▶ [Brief]: The line containing "The image size is (338, 207)." marks the start; extract exactly from it through the last line of the entries, and omit any pictures.

(Dataset entries)
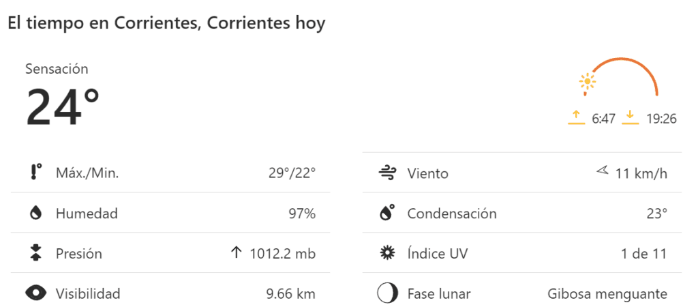This screenshot has width=698, height=307.
Task: Click the pressure arrows icon
Action: pos(36,254)
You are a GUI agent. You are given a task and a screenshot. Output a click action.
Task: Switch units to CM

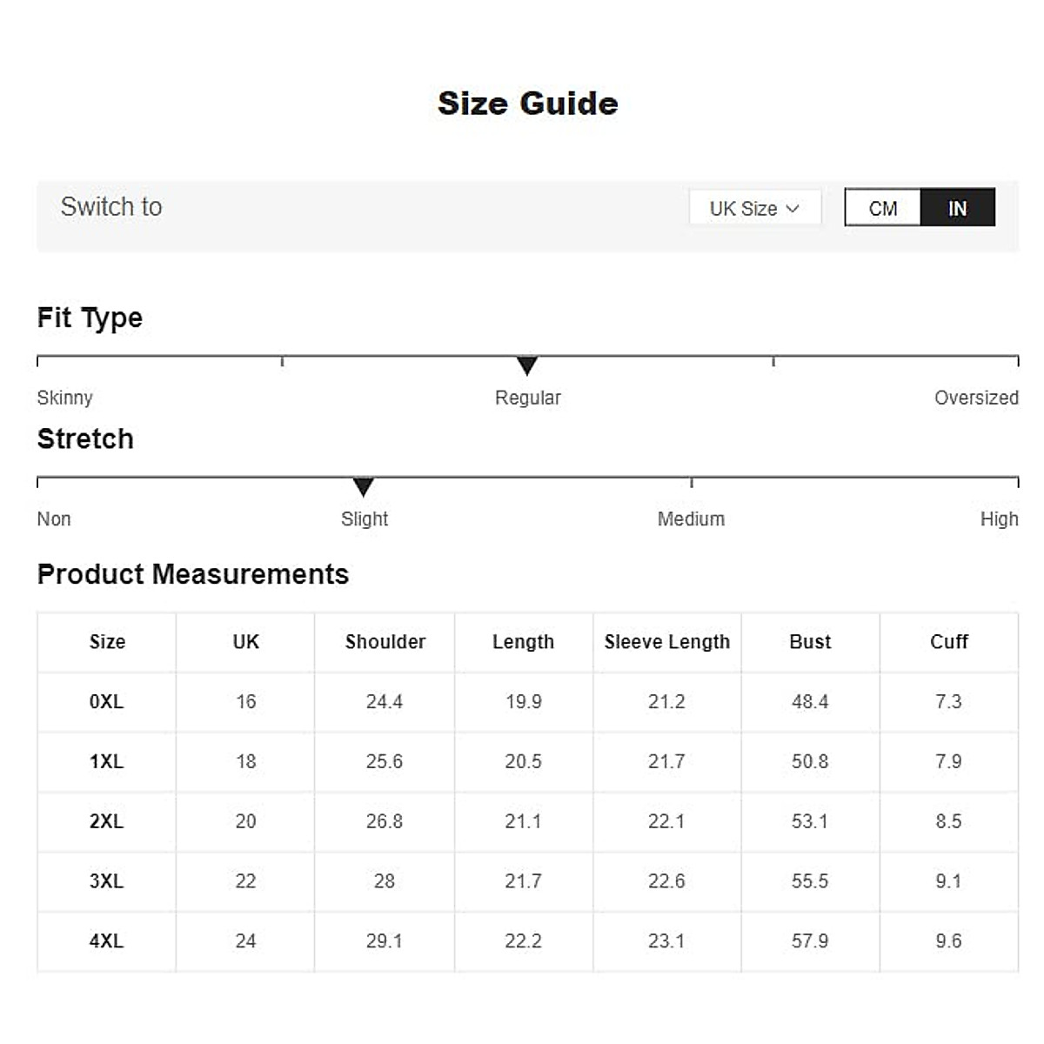pos(882,208)
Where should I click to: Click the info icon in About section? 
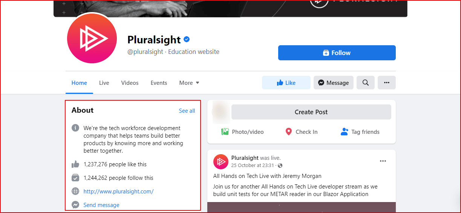tap(75, 128)

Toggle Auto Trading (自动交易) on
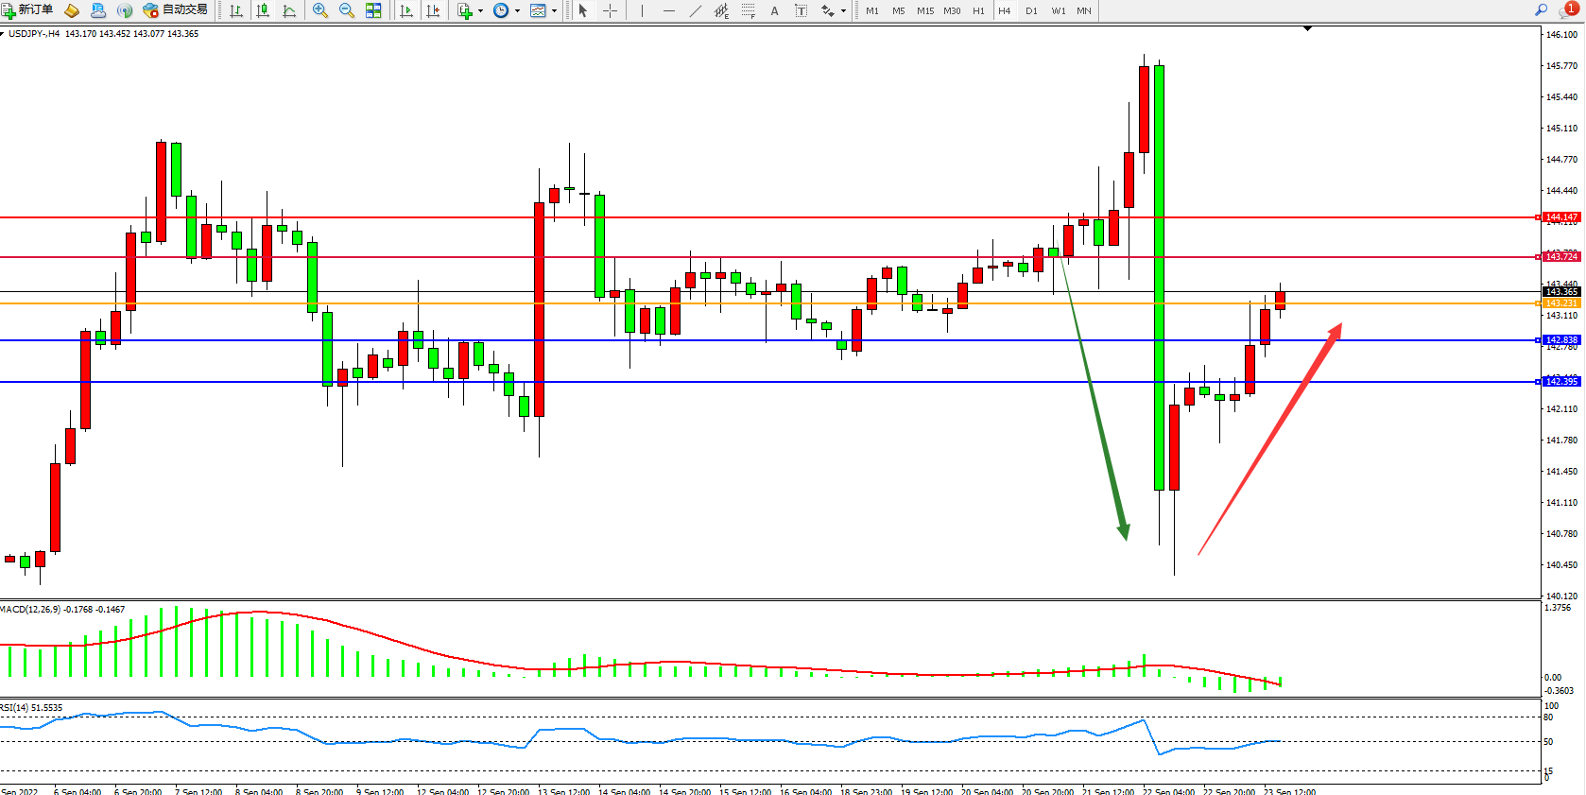175,10
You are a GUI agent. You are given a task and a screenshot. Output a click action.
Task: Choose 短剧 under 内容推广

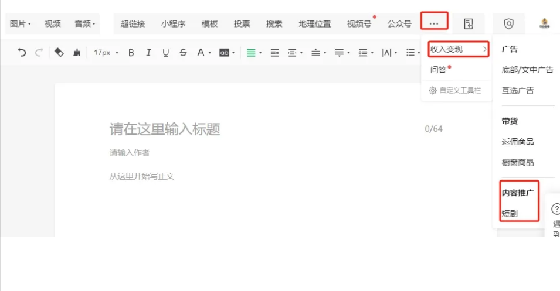(x=510, y=214)
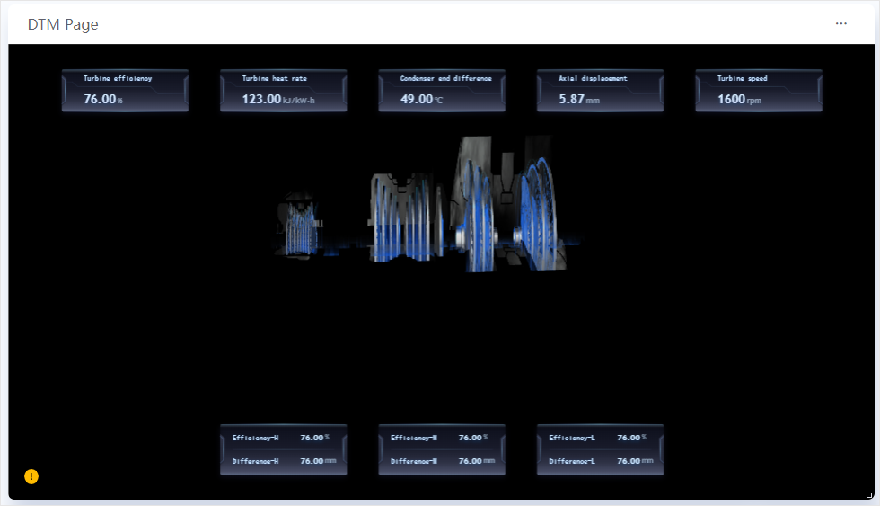Click the Difference-H row
Screen dimensions: 880x506
283,461
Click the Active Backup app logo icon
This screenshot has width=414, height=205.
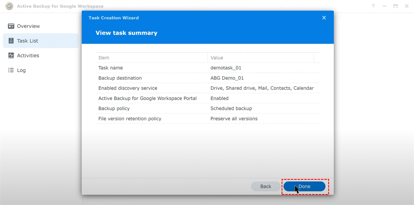coord(10,6)
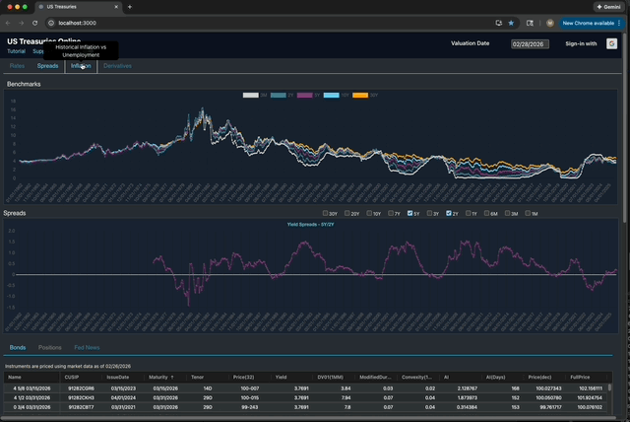Click the Google sign-in icon

[x=611, y=44]
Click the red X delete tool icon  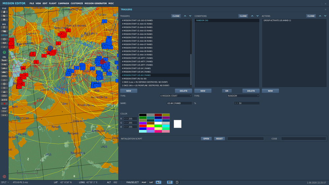click(x=4, y=103)
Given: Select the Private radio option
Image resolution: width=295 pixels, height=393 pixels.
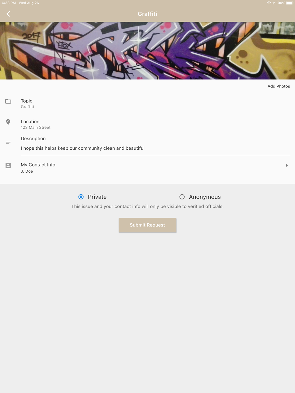Looking at the screenshot, I should pyautogui.click(x=81, y=197).
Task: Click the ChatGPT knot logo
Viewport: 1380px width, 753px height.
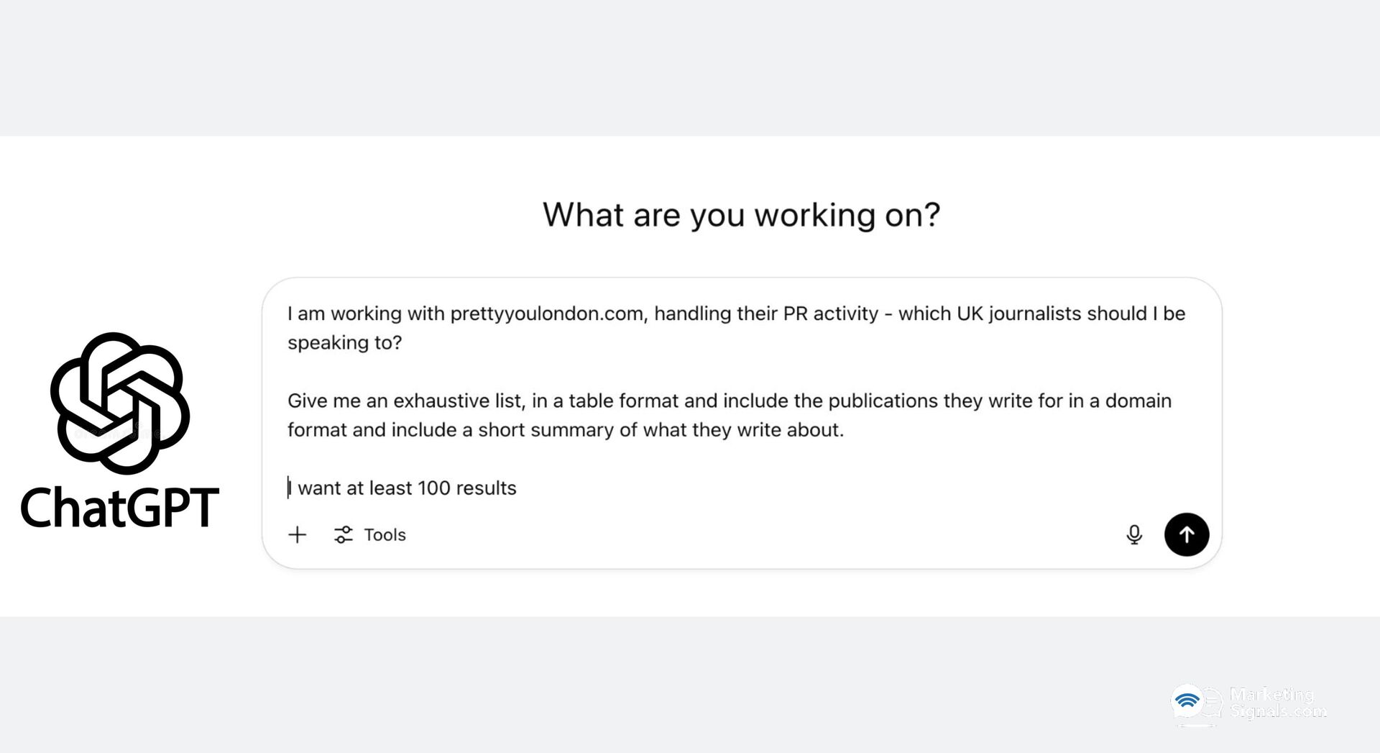Action: pyautogui.click(x=120, y=403)
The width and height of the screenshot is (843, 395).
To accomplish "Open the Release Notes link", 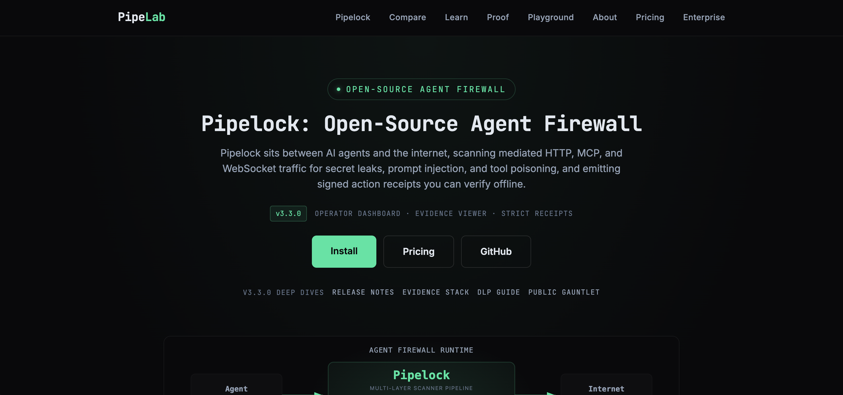I will coord(363,292).
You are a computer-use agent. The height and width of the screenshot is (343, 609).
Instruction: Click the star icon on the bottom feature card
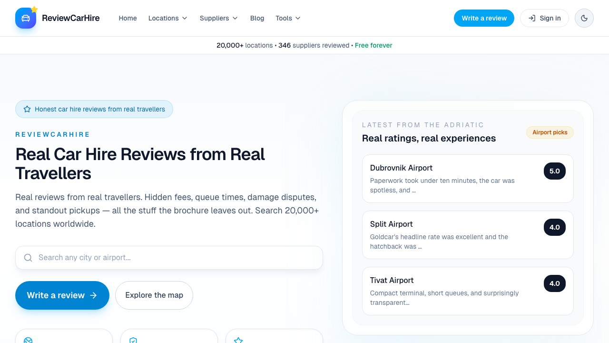(238, 340)

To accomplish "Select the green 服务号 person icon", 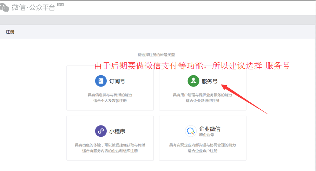I will 193,81.
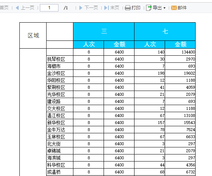The height and width of the screenshot is (176, 212).
Task: Click the 下一页 text button
Action: click(91, 8)
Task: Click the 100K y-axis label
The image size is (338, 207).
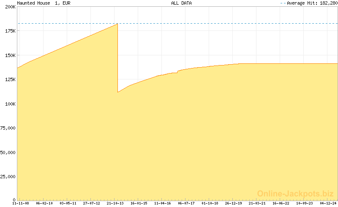Action: pos(10,104)
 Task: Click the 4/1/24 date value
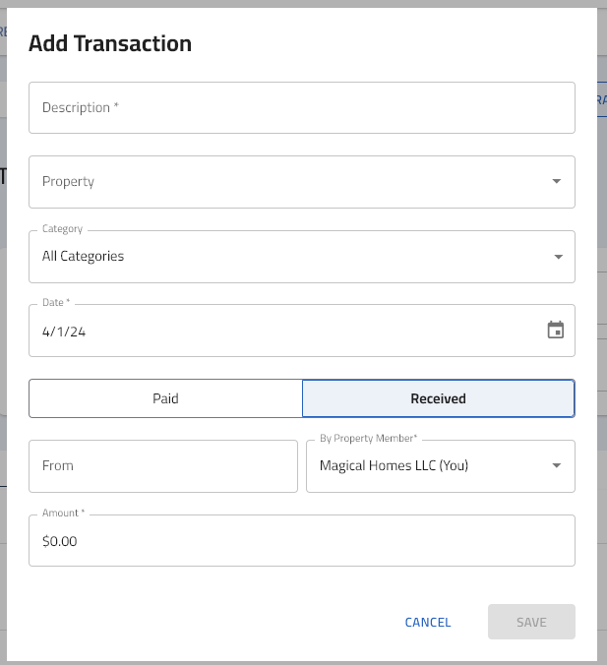click(64, 332)
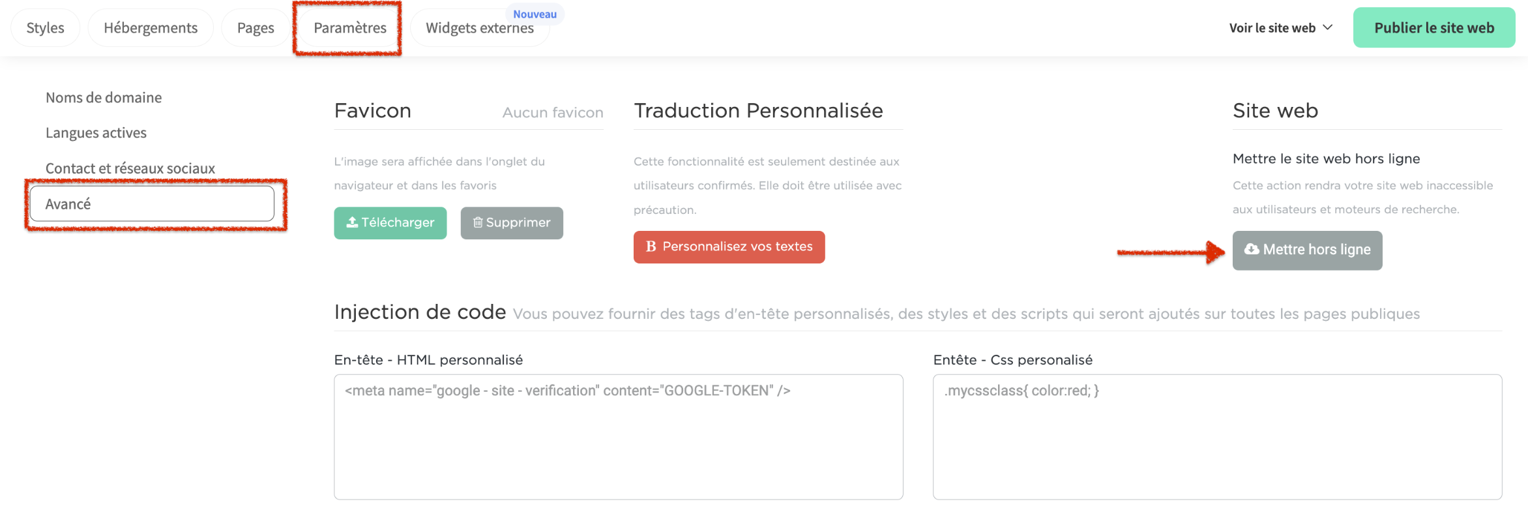Switch to the Pages tab
Viewport: 1528px width, 510px height.
(x=256, y=27)

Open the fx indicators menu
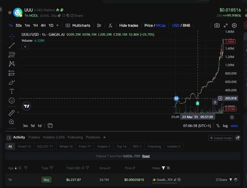110,26
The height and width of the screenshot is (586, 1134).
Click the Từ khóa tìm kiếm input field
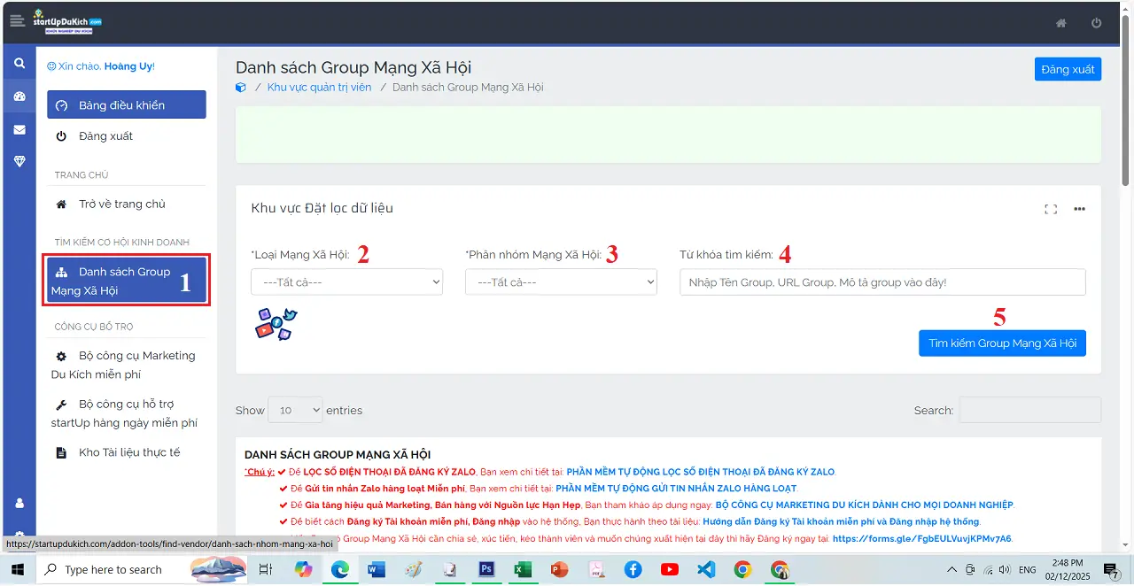pos(882,282)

▶ [Response to the task]:
The image size is (338, 207).
Action: pos(10,104)
 Task: Click the 4/1/24 date value
click(64, 332)
Switch to the Pages tab
Viewport: 1528px width, 510px height.
(x=256, y=27)

Open the fx indicators menu
110,26
The height and width of the screenshot is (586, 1134).
Click the Từ khóa tìm kiếm input field
pos(882,282)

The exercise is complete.